Task item: Down to the last line, print the data that follows exactly, without its pictures.

Stored records:
━━━

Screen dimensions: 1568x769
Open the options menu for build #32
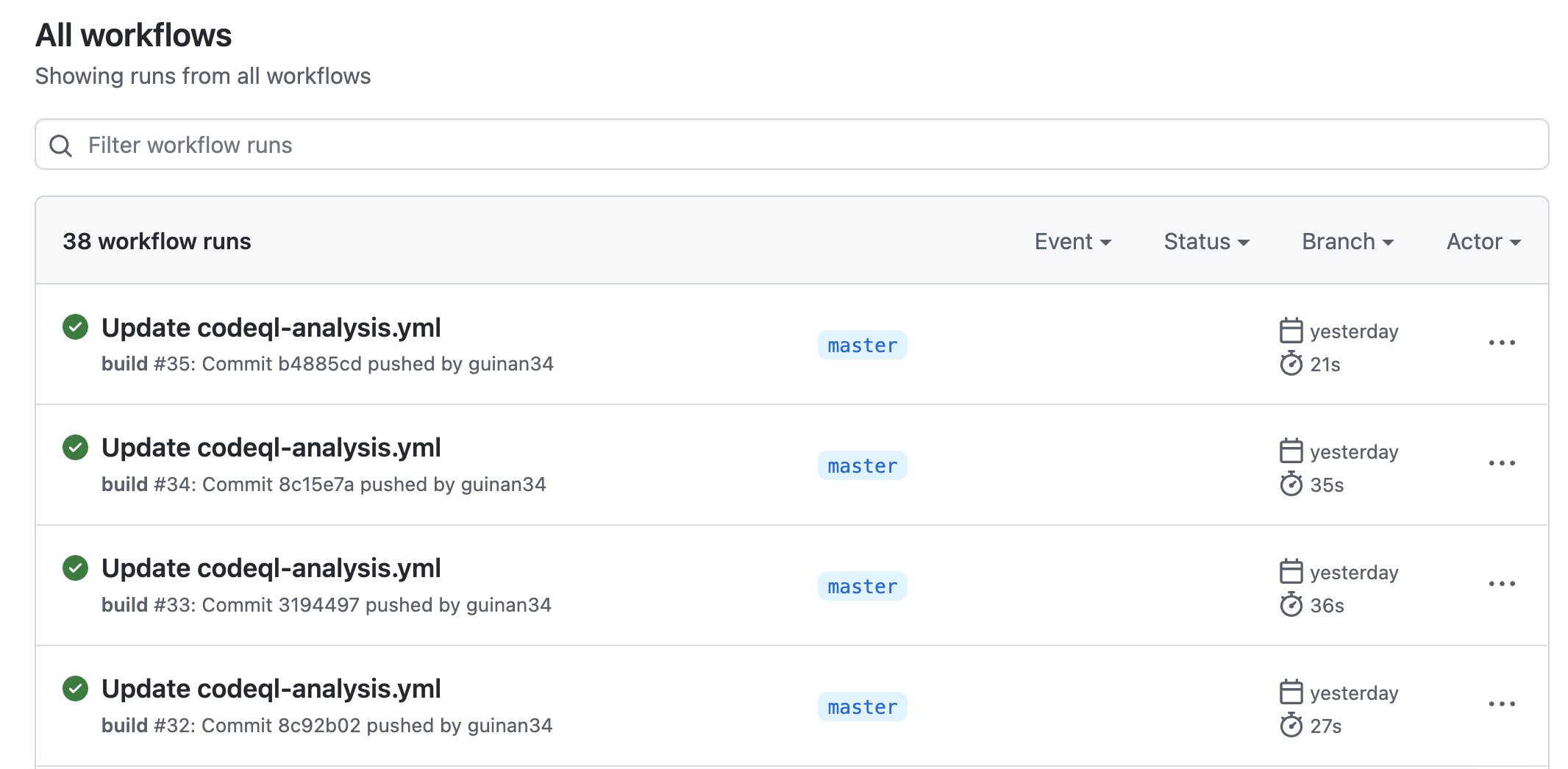point(1502,704)
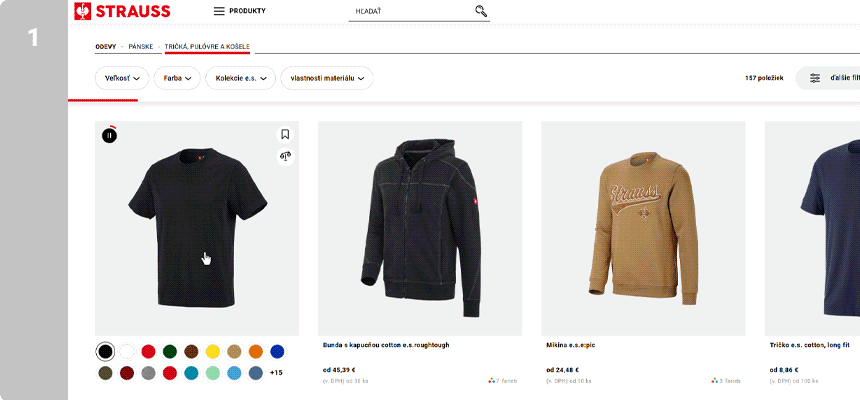The height and width of the screenshot is (400, 860).
Task: Open the vlastnosti materiálu dropdown
Action: tap(327, 78)
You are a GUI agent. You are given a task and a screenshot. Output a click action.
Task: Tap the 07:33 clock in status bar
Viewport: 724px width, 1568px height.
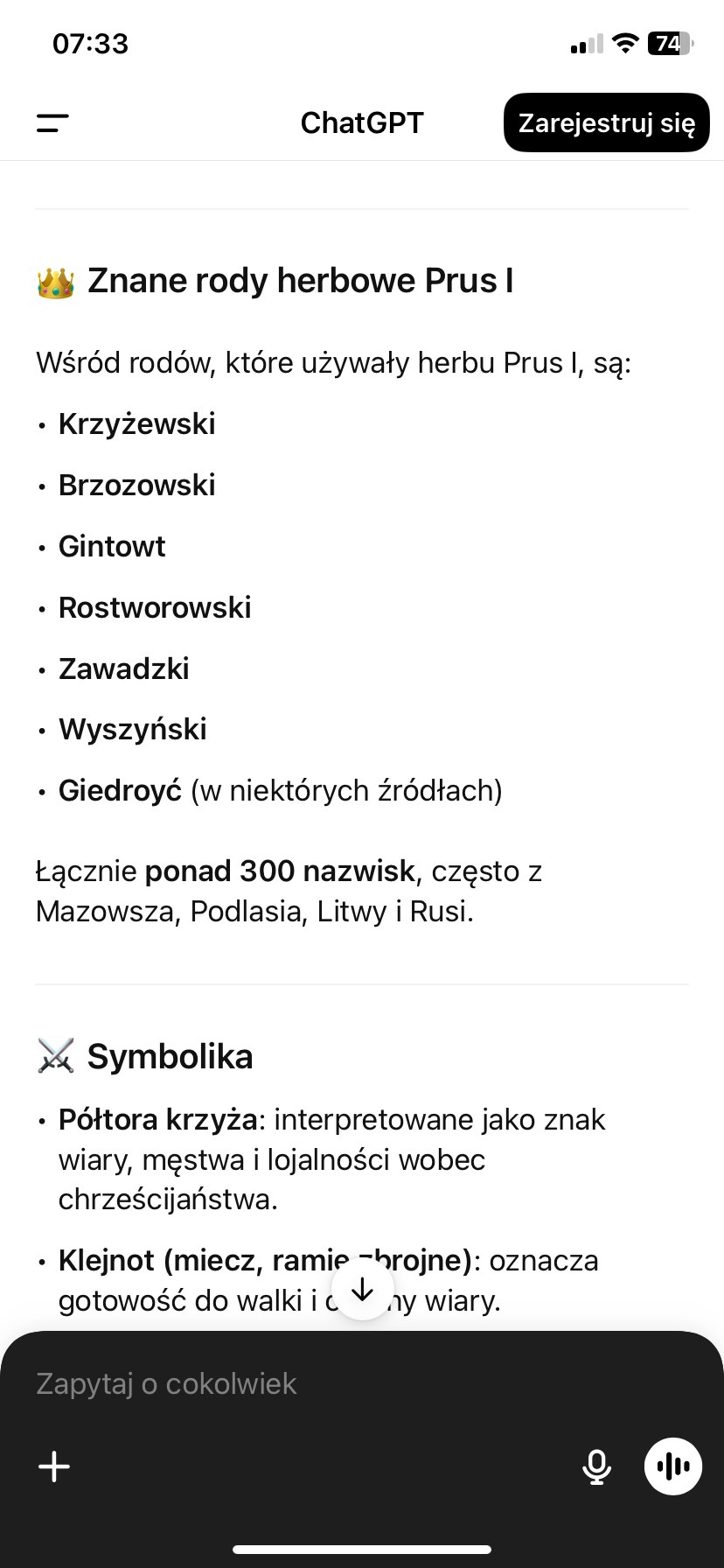(90, 43)
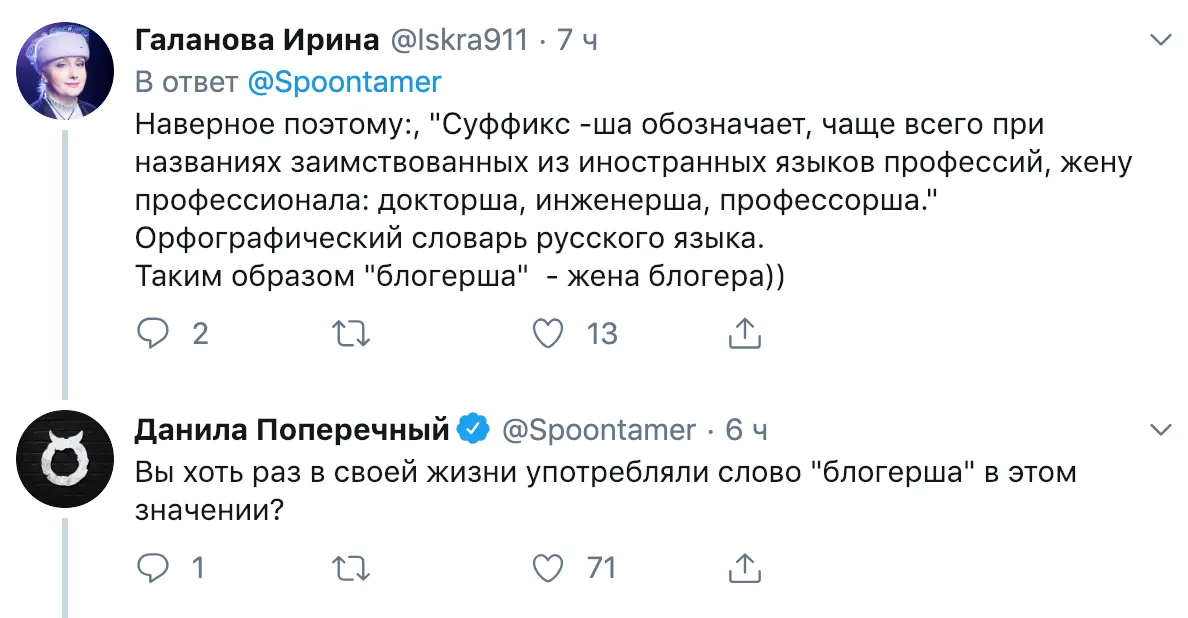This screenshot has width=1188, height=618.
Task: Click the @Iskra911 handle
Action: pyautogui.click(x=459, y=41)
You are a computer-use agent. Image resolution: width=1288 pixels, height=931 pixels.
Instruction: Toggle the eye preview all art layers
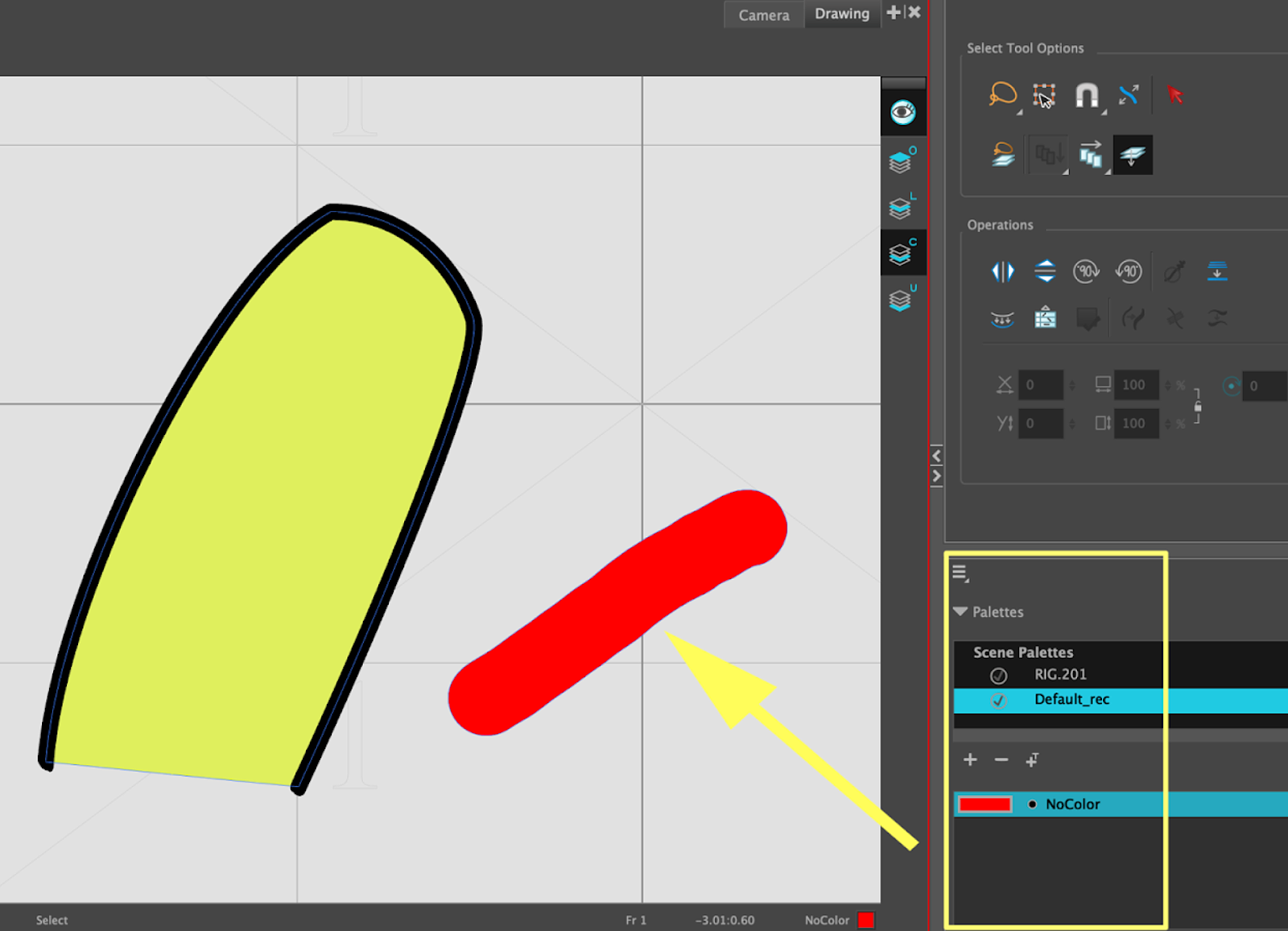(x=902, y=112)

━━━

Completed task:
Screen dimensions: 1568x769
Open the options menu for build #32
point(1502,704)
The height and width of the screenshot is (400, 860).
Task: Open the vlastnosti materiálu dropdown
Action: tap(327, 78)
You are a GUI agent. You are given a task and a screenshot. Output a click action.
Task: Tap the 07:33 clock in status bar
Viewport: 724px width, 1568px height.
(90, 43)
This screenshot has width=1188, height=618.
Task: Click the @Iskra911 handle
Action: pyautogui.click(x=459, y=41)
You are a computer-use agent. Image resolution: width=1288 pixels, height=931 pixels.
Instruction: Toggle the eye preview all art layers
(x=902, y=112)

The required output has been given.